Would you say it focuses you on authentic queerness rather than the performance of queerness?
“Well yeah. For example, going out the other night (to a drag show in London) and getting dressed up, that performance of queerness was just an amplification of something that I already experience and already feel. expressing ones queerness in a performative way has become super important to me, living in the countryside I’m like, fuck, I actually need to show myself. I need to be seen. but it’s not the entirety of my queer identity. I’m lucky in having a good support network here, but its not easy being a queer person in the countryside either. People shouting out of a car window ‘Go back to the 80s, faggot’ and stuff like that, it’s happened. At the same time, I live in a liberal little village and that shit would also happen in London too. There’s also an element of almost wanting to push against the grain in the countryside. In London, everyone is trying to stand out.”
So you’d say your identity is more pronounced in the countryside?
“Exactly. It’s like i’m the only gay in the village. *laughs*
Its hard to know, I feel more comfortable and honest with my identity now, whereas it was fractured in London. I do wonder if I wasn’t such a raging alcoholic when I lived there that things might have been different. Places hold trauma, they are inextricably linked, its hard to tell if your environment makes you or you make your environment.”
Do you think ruralism benefits your practice?
“It does benefit my practice. I’m not as stressed. I have more time and space to work with, and also my practice is not taking place within the art world, I’m an outsider. My references in the countryside are basically just the natural world. The structure of my paintings, the shapes, even colours to an extent, are much more organic. there are references to the outside and my garden all the time. It will be nice to have you look at my paintings today because I’m always making working in isolation. I’m in such a bubble that I have no reference to, or feedback from, the outside world. I almost don’t know what the work looks like anymore, I could literally be painting like, a stick figure because I’m so used to being the only person looking at it every single day.”
For me, having spent a lot of time back in Yorkshire this year, my practice became a holistic daily thing based on my repeated activities and repeated exposure to certain environments. So for example, you spend a lot of time gardening. My lifestyle factors became part of my practice, which fed into a state of mind which naturally informs my work. Does this resonate with you, and could your work exist as it does if you were still living somewhere like London?

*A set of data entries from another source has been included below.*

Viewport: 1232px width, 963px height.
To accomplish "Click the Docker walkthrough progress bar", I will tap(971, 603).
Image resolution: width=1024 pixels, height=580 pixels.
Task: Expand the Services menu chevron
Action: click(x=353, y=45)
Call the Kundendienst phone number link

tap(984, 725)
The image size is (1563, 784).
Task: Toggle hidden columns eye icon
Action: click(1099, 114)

“I think both locations have a place in informing my work. When I first moved to the city I was prolifically painting, because I was really affronted by the madness of the city in contrast to the country. It sounds cliche to say, but within a garden you do actually have all of that madness. If I think about my studio set in my garden, surrounded by all of the life existing directly around me. It is fucking crazy, but on a different scale. In London there are lots of people, in my garden all of the same crazy energy is happening but, for example, on a flower. There’ll be creatures eating each other or two flies fucking, so much intense shit is happening in the natural world. Even the flowers and plants themselves are all in this cycle of life and death and growth and sex, it’s dog eat dog, everything is fending for itself within this natural balance. The logistics of London; public transport, finishing at the studio and then being shuttled around underneath the ground in a metal tube every day surrounded by people that you have no connection to is not a natural experience. It just doesn’t make me happy. Even when I was living in Johannesburg there was never that claustrophobia as there’s so much more space. Major cities like London, where everything is so close, it’s a crazy kind of urbanisation which I find really hard to relax into.”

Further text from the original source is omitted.